Tàishàng bìfǎ zhèn zhái língfú 太上祕法鎮宅靈符

Powerful Talismans for Stabilising the Home

Míng Daoist popular-ritual talisman-book for domestic apotropaic use, twenty-one folios, preserved in the Zhèngtǒng Dàozàng 正統道藏 (DZ 0086 / CT 86), 洞真部 本文類

About the work

A twenty-one-folio popular Daoist talisman-book containing charms (língfú 靈符) for domestic apotropaic use. The charms address specific household calamities — pigs eating their litter, money fleeing the house, poltergeists, neighborly slander, baleful-star conjunctions, huōguǐ 貉鬼 hobgoblins, and so on. No accompanying spells or explanatory documents are given.

Prefaces

Short narrative at the head of the book — an anecdote about Emperor Wén of the Hàn dynasty (r. 180–157 BCE), who while walking in the district of Hóngnóng 弘農 (present-day Língbǎo xiàn 靈寶縣, Hénán) discovered an ill-sited house that should have brought great distress upon its inhabitants. The inhabitants, however, were prosperous — thanks to the present book, given to them by two young boys who were, in fact, the gods of the Northern and Southern Dippers.

Abstract

Kristofer Schipper, in Schipper & Verellen eds., The Taoist Canon (2004) 2:1236–1237 (§3.B.14, “Other Popular Cults”), dates the text to the Míng on the strength of its popular-ritual content and its style. The Hàn-emperor origin-anecdote is a standard Daoist legitimation device and confers no real historical-documentary value on the text. The frontmatter brackets composition notBefore 1368 / notAfter 1644, with dynasty 明. No author is attributed.

Translations and research

No translation.

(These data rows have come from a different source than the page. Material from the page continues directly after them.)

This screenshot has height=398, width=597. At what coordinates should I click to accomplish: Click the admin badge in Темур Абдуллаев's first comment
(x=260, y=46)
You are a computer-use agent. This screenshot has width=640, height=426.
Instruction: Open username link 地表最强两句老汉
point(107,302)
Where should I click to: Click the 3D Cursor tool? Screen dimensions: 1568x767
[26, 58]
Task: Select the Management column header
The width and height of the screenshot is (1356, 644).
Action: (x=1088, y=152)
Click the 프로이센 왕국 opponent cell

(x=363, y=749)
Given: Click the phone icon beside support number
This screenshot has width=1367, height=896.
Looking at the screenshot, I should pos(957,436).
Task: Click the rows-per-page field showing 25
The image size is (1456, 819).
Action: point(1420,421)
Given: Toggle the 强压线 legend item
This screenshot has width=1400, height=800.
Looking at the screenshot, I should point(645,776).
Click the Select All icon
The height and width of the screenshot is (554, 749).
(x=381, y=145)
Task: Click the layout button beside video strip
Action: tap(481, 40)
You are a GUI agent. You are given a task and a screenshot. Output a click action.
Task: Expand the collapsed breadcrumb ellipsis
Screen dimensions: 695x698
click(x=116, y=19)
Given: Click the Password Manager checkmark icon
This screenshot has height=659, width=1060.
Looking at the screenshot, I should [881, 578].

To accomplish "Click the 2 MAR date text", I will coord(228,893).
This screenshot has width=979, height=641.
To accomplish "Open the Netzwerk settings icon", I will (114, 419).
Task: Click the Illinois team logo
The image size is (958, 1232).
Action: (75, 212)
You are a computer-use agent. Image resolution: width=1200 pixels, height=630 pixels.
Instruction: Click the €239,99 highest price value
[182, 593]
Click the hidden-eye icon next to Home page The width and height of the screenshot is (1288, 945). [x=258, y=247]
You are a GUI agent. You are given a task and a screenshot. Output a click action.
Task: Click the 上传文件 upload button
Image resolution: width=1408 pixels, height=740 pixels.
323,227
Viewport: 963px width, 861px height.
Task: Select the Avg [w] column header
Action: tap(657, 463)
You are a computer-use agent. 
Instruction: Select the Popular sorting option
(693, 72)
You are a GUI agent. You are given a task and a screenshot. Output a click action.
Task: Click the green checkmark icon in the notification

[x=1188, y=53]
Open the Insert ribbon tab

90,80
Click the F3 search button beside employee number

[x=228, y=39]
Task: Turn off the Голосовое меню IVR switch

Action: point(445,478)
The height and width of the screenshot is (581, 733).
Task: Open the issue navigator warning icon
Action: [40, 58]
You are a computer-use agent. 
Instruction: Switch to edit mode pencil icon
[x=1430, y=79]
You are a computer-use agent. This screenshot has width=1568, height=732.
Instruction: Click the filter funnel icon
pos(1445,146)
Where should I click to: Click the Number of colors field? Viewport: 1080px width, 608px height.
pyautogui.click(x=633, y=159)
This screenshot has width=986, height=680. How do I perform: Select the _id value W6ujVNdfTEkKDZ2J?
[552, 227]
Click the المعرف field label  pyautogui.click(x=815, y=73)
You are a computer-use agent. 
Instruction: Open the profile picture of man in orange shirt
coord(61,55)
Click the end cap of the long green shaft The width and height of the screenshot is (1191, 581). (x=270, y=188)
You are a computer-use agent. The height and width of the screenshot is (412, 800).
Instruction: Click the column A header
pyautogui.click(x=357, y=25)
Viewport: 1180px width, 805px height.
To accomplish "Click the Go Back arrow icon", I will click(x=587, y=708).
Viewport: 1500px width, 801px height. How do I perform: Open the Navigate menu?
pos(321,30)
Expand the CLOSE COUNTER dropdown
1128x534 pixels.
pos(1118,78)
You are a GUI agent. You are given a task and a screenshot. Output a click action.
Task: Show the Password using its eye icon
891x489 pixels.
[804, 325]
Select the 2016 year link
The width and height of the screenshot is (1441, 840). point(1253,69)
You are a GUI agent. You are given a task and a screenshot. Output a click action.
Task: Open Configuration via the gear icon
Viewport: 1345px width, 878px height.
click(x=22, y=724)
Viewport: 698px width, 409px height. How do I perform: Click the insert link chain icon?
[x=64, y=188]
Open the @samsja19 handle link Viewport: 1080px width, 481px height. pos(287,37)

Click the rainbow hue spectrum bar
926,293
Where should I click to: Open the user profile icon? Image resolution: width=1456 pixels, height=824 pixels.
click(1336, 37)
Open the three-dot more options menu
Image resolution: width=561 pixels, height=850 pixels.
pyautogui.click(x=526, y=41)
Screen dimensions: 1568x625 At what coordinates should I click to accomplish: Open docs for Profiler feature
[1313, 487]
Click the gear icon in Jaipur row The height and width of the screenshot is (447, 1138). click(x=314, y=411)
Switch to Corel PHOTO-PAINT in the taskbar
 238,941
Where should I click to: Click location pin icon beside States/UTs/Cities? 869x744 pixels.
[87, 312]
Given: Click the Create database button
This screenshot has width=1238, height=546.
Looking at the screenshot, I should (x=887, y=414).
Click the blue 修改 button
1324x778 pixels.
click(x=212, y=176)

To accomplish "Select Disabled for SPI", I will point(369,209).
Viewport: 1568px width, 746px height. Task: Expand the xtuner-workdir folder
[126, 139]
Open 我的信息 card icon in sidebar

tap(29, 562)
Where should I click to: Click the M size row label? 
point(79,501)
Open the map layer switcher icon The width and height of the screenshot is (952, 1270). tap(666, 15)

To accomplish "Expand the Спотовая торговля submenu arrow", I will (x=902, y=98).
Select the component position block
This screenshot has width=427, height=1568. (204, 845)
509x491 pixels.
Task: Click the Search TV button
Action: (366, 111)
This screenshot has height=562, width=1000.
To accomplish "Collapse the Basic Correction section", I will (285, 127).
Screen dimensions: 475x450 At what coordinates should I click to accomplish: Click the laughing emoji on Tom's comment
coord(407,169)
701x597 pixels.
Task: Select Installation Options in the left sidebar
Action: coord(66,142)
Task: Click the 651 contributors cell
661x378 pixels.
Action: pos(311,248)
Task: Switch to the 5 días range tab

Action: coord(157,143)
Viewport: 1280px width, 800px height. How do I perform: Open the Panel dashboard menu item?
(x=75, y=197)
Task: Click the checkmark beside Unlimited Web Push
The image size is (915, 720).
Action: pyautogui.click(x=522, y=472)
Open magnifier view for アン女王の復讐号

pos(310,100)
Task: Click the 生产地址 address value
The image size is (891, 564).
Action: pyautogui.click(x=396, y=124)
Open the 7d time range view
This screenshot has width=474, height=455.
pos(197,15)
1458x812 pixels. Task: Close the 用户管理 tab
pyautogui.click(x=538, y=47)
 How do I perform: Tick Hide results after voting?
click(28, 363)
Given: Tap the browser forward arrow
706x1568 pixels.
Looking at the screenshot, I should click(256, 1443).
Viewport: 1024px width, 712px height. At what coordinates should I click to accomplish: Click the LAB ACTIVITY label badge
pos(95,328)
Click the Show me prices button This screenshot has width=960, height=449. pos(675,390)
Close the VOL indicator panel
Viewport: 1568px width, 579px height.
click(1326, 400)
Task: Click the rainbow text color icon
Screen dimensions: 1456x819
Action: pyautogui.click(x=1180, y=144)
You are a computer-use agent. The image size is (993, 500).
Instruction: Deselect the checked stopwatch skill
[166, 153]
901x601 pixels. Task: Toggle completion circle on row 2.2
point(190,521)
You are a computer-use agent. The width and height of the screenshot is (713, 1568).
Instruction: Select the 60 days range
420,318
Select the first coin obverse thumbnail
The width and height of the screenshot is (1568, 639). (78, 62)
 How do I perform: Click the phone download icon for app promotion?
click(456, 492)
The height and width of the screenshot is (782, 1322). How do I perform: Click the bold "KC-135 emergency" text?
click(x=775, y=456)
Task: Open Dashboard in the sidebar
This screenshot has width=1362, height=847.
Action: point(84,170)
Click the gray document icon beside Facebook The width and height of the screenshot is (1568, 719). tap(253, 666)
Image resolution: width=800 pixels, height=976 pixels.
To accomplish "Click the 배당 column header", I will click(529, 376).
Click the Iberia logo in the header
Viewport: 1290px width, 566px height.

Standard scholarly entry: Kristofer Schipper, “Taishang bifa zhenzhai lingfu,” in Schipper & Verellen eds., The Taoist Canon (2004), Vol. 2 §3.B.14, 1236–1237.

Other points of interest

The scripture is one of a small cluster of Míng popular Daoist 符 charm-books preserved in the Daozang that document the late-Míng vernacular-Daoist domestic-apotropaic practice at the boundary between canonical Daoist ritual and popular domestic religion. The specificity of the charms — addressing concrete household concerns like pigs eating litters or money fleeing — gives the text unusual sociological interest.

  • Kanseki Repository KR5a0086
  • Schipper & Verellen, The Taoist Canon (2004), Vol. 2 §3.B.14, 1236–1237 — DZ 86 entry (Kristofer Schipper).